Thursday, Aug. 26, 2010 | 1:50 a.m.

Walt Rulffes

Walt Rulffes

As students get ready to return to class next week, the Clark County School District is getting ready to do some last-minute hiring.

But the job openings aren’t because the district procrastinated; they are because of the passage of the federal education jobs fund.

Superintendent Walt Rulffes said he will recommend that the school board allow principals to decide how to fill some of the 900 new positions.

In all, the district will receive about $54 million of the $83 million that came to Nevada from the $10 billion education jobs legislation signed by President Barack Obama on Aug. 10.

Rulffes said district staff will recommend to the school board that the money be used immediately to hire about 500 teachers, 300 support staff, 50 maintenance and landscape workers and a few school-based administrators, such as assistant principal and deans.

If the board approves the plan at its Sept. 2 meeting, Rulffes said the hiring could start Sept. 3.

“This is an employment bill, but it’s also intended to help students,” Rulffes said, which is why most of the hiring will be for people who work directly in the schools.

Two years ago, when the district had to cut a number of teaching positions, individual principals were given leeway to determine which positions to cut, he said.

“Now, I think we should reverse that process and allow principals to have discretion as to how those jobs will be aligned to the needs of their schools,” Rulffes said.

However, the positions are not guaranteed to exist for more than a year.

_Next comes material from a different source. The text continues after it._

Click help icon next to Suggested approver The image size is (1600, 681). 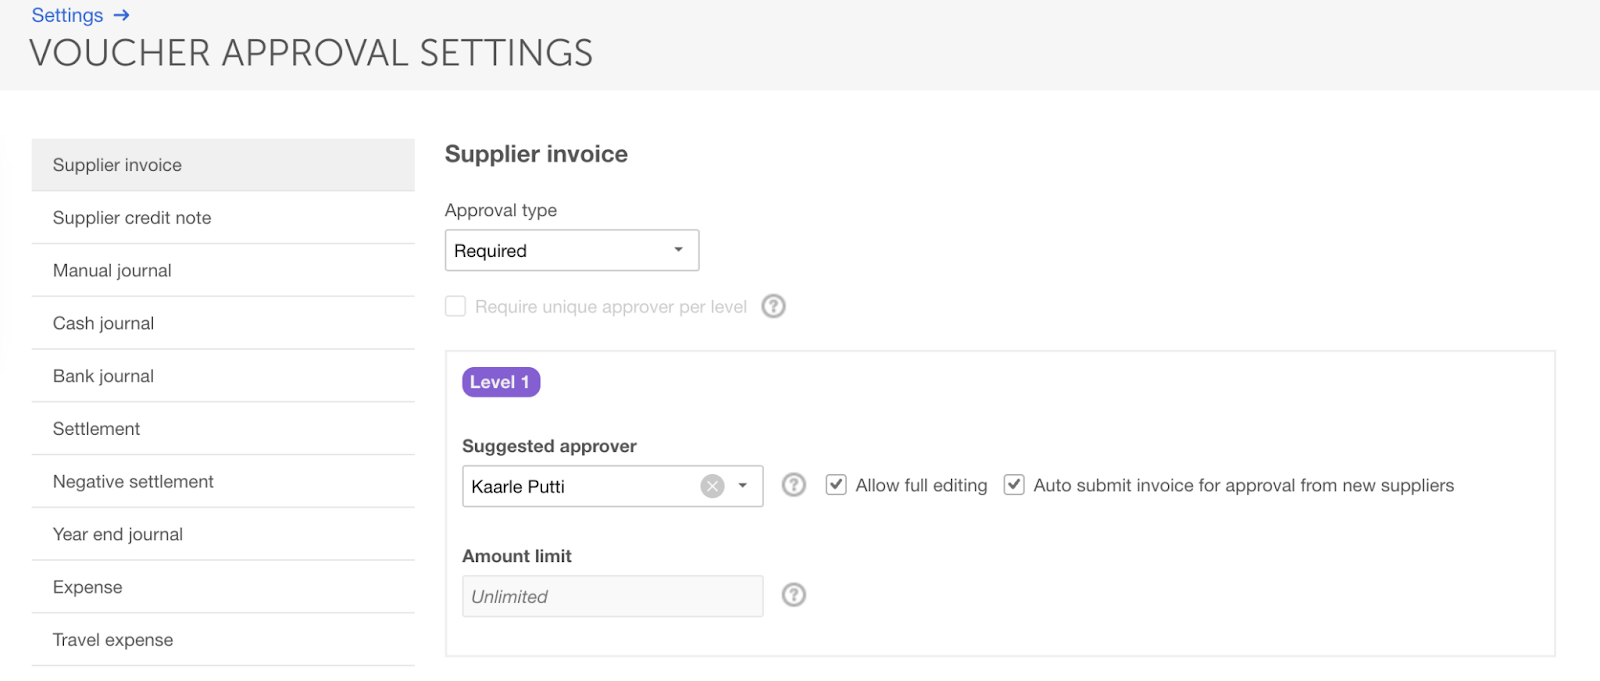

“One of the problems with this is it’s easy come, easy go; in other words, we’ll get the money but it will disappear after a year to approximately a year and a half depending on how it rolls out,” Rulffes said.

But the district can use the federal money to restore some of the teaching positions that have been cut while waiting to see what the economy and the Legislature do in the next year, the superintendent said.

“With this federal money, while it’s only a one-year reprieve, we hope (it) will be a bridge to connect us to better times and we’ll be able to continue with some of this employment permanently,” he said.

Many of the positions will likely be filled with people already in the district’s applicant pool, Rulffes said.

“We have hundreds of teachers who are now applying for jobs that we don’t have right now,” he said. “That’s quite a turnaround from two or three years ago when we were recruiting all over the world trying to find teachers to come to Las Vegas. So at this point the supply far exceeds the demand.”

The district already has hired about 430 new teachers for the school year, but it still has a few other openings, mostly in the hard-to-fill subjects of math and science.

In addition to the potential new jobs that will be funded with the federal money, the district had 126 teaching openings at elementary schools, 37 at middle schools and 61 at high schools as of Wednesday, said Martha Tittle, the district’s chief human resources officer.

Plus, the district is still looking for a few special education teachers, Tittle said.

Officials expect to have 309,126 students enroll this year, a 350-student decrease from the previous school year.

If students don’t show up where the district expects them, teachers will be shifted at the end of September.

But that balancing will be easier since the new teachers hired with federal funds should be starting about that time, Rulffes said. Principals might choose to use the new teaching positions to fill spots that would be eliminated in that shuffle, he said.